Avoid these mistakes:

  • building the 3D scene and scroll logic in one giant component;
  • using React state for every scroll update;
  • running the same pinned effect on mobile;
  • ignoring reduced-motion preferences;
  • reading window during render in Next.js;
  • forgetting GSAP cleanup;
  • letting ScrollTrigger initialize before layout or media is ready;
  • using huge GLB files and uncompressed textures;
  • adding particles, shaders, and post-processing before the base camera path works;
  • asking an AI agent to build the whole effect in one prompt.
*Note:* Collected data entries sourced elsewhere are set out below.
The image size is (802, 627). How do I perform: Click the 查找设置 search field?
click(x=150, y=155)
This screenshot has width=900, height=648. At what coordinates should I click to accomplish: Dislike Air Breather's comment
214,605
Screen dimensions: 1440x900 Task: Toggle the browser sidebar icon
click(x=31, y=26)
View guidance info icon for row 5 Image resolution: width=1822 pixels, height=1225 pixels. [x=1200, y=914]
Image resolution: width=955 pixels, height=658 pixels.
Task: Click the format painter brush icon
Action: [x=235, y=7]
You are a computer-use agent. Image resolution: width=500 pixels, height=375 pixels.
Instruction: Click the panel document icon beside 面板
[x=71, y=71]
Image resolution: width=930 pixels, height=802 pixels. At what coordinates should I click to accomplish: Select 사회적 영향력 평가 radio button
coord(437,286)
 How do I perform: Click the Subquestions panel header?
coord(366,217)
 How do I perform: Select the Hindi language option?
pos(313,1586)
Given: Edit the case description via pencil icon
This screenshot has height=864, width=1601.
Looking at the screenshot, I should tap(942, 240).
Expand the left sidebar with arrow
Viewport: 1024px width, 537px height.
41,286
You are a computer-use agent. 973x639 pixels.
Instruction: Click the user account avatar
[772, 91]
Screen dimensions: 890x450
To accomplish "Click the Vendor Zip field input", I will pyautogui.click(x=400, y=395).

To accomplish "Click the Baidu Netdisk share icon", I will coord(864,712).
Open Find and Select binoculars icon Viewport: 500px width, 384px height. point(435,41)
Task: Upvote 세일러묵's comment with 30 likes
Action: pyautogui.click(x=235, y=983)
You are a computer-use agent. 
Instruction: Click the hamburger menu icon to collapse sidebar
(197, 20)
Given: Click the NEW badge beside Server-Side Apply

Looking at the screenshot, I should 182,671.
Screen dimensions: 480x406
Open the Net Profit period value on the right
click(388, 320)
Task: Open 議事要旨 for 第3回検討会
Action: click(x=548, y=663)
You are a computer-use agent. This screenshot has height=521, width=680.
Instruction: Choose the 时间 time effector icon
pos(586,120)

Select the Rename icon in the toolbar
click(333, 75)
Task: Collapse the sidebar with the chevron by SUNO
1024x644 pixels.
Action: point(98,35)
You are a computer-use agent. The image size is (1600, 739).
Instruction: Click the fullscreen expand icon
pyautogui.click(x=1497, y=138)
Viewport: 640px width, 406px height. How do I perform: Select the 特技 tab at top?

The strongest cinematic sections are usually simpler than they look. They have one clear object, one clear camera path, and a few well-timed text beats.

When Not to Use This Pattern

Do not use a cinematic 3D scroll section when:

  • the page needs to load instantly on weak devices;
  • the product does not benefit from visual storytelling;
  • the content is mostly text and comparison tables;
  • the client cannot maintain 3D assets;
  • mobile traffic is dominant and performance budget is tight;
  • the team cannot test across devices;
  • accessibility requirements conflict with the interaction.

A normal section with strong design, video, or lightweight CSS animation may be better.

Cinematic 3D should support the message. It should not become the message.

Conclusion

A cinematic 3D scroll section is not just a GSAP trick. It is a small interactive scene with architecture, timing, performance constraints, and fallback behavior.

Use GSAP to direct scroll progress. Use React Three Fiber to render the scene. Use refs for camera values. Use overlay chapters for storytelling. Use useGSAP() for cleanup. Keep mobile simpler. Respect reduced motion. Test on real devices.

And if you use an AI coding agent, do not ask it to build the whole movie at once. Ask it to build the camera, scene, timeline, overlay, and QA process one controlled step at a time.

That is how you turn a flashy demo idea into a production-ready premium landing page pattern.